Sunday, March 1, 2009

Where's the bottom? More pain to come.

Justin Mamis has given us some insight in what to look for at the time of the bottom, and we have covered this before but let's look at it again.  While the current market has met some of the criteria for a Mamis bottom, we still have not had the utter surrender and then the kickback on worse news.  We tried to do some of that the first week of January when rotten economic reports were met with rallies... however, this rally failed miserably and we are now at new lows.

Mamis postulated a chart that looked at different phases of the bottoming process.  My thought is that we have not reached the "D" phase yet where the positive news is met with denial and retracement to "DD".  We really have not had positive news to disbelieve as yet.  So currently, I think we are either before or after "C", and I would favor before.  In other words, the worst is yet to come.

Three Scenarios for the coming weeks/months:

1) Death spiral whereby the bad news begets more stock price deterioraion and the cycle goes on in the fashion that we saw in the last deflationary recession from 1929 to the eventual bottom in 1933.  Slow, painful death of confidence with a vicious cycle of  job losses, equity decline, etc.  The factor that speaks in favor of this scenario is that in the one-dog study of the last century this is the only other deflationary cycle that we have seen, and maybe they all go with unrelenting agony for years.  Of course, the counter position is that Dr. Bernanke and Dr. Romer, Obama's Chairwoman of Council of Economic Advisers, are both students of the Great Depression and seem to  have learned the lesson that unleashing liquidity from central banks coupled with the immense stimulus from the US and Chinese governments can increase consumption and hasten the recovery, unlike what happened with the tight money policies and tariffs of the early 1930's.

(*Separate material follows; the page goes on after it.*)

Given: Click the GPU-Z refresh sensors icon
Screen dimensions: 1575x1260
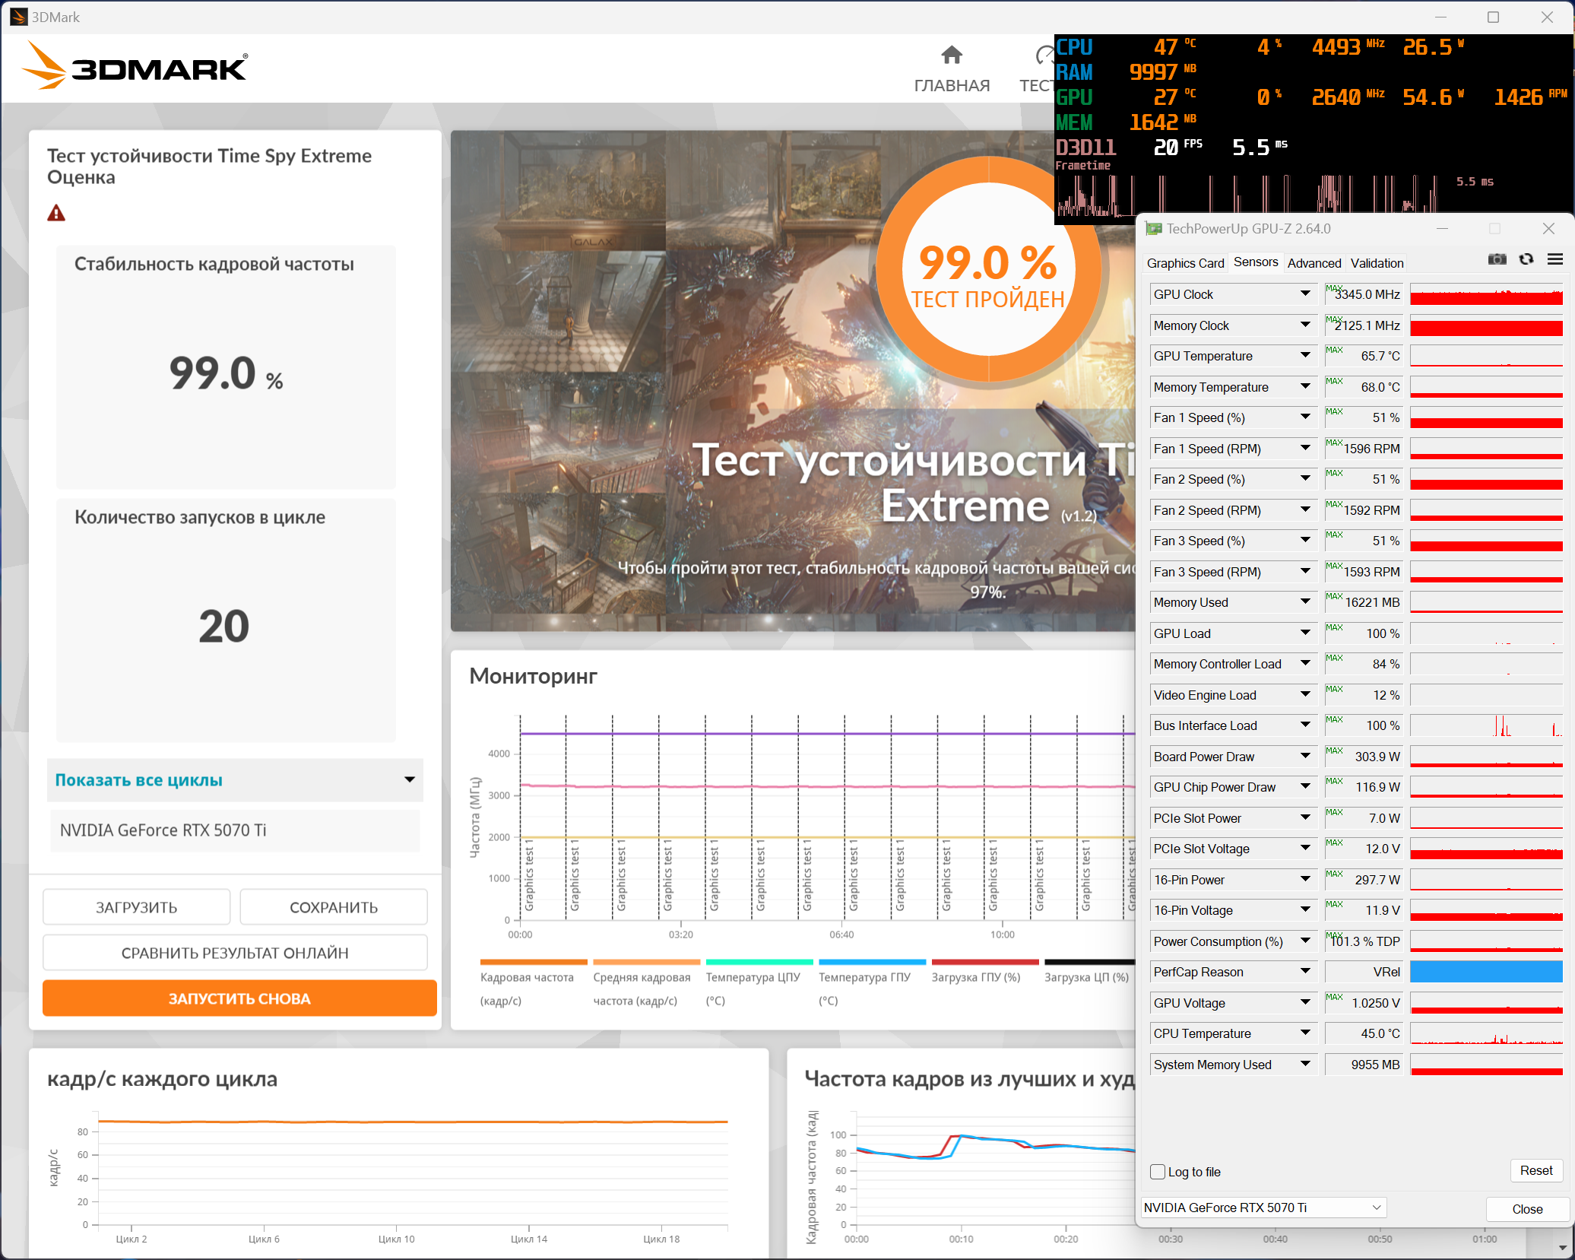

2) Wall of Worry begins to take place from the recent lows as depicted in the Mamis chart from E to H.  In my view this is not likely happen since we have not met all the criteria of Mamis' thesis above.  We have had no good economic news that is met with disbelief which speaks against this scenario.  But, the MACD on the bottom of the chart does show some divergence which gives this scenario some possibility.

3) Capitulation to new lows followed by a quick bounce and then smaller retracement.  In other words, we have yet to see the "C" bottom as depicted by Mamis.  I favor this scenario.  The wash out must occur on decent volume with much gnashing of teeth and worldwide consternation with perhaps significant unemployment and labor unrest in less developed markets such as Eastern Europe.  Blood in the streets.  We have just not seen enough evidence of pain that should correlate with the amount of lost industrial production.

I favor this last scenario although the graph is not really drawn to proper scale. The lows could still be several weeks or even months away and we may have a choppy market with gradually lower trends with aggressive fits and starts for quite a while. 

 Marc Faber recently referenced some research that looked at the 1974 (at left), 1982 and 1991 bottoms and noted that from peak to trough in stock price took approximately 400 to 600 days and we have only been at this for 350 trading days since the peak.   So, although the descent in stock prices has been more dramatic with a steeper slope than other recessions, the time series analysis may indicate that we have longer to go, ie, it takes investors time to regain enough confidence to begin purchasing stocks. 

Furthermore, those were inflationary recessions have a different character and tend to finish quickly once the punch bowl of excess liquidity is removed.  Thus, the deflationary nature of the current crisis would speak to even longer prolongation from peak to trough if we use the 1929 to 1933 deflation as our only example, especially if the current populist cry against deficit spending is heeded by our political leaders.  There is no evidence that deflationary recessions resolve more quickly than inflationary recessions, althought the numbers to study are small.

The important factor to remember and get straight is the difference between inflation and deflation.  If we treat this like 1974 and tighten monetary and fiscal policy then we will re-live the early 1930's again and exacerbate the worldwide depression.  So while I may like Rick Santelli as an infotainer and provider of emotional angst (who doesn't like to get the adrenaline pumped), I respectfully disagree with him on this issue.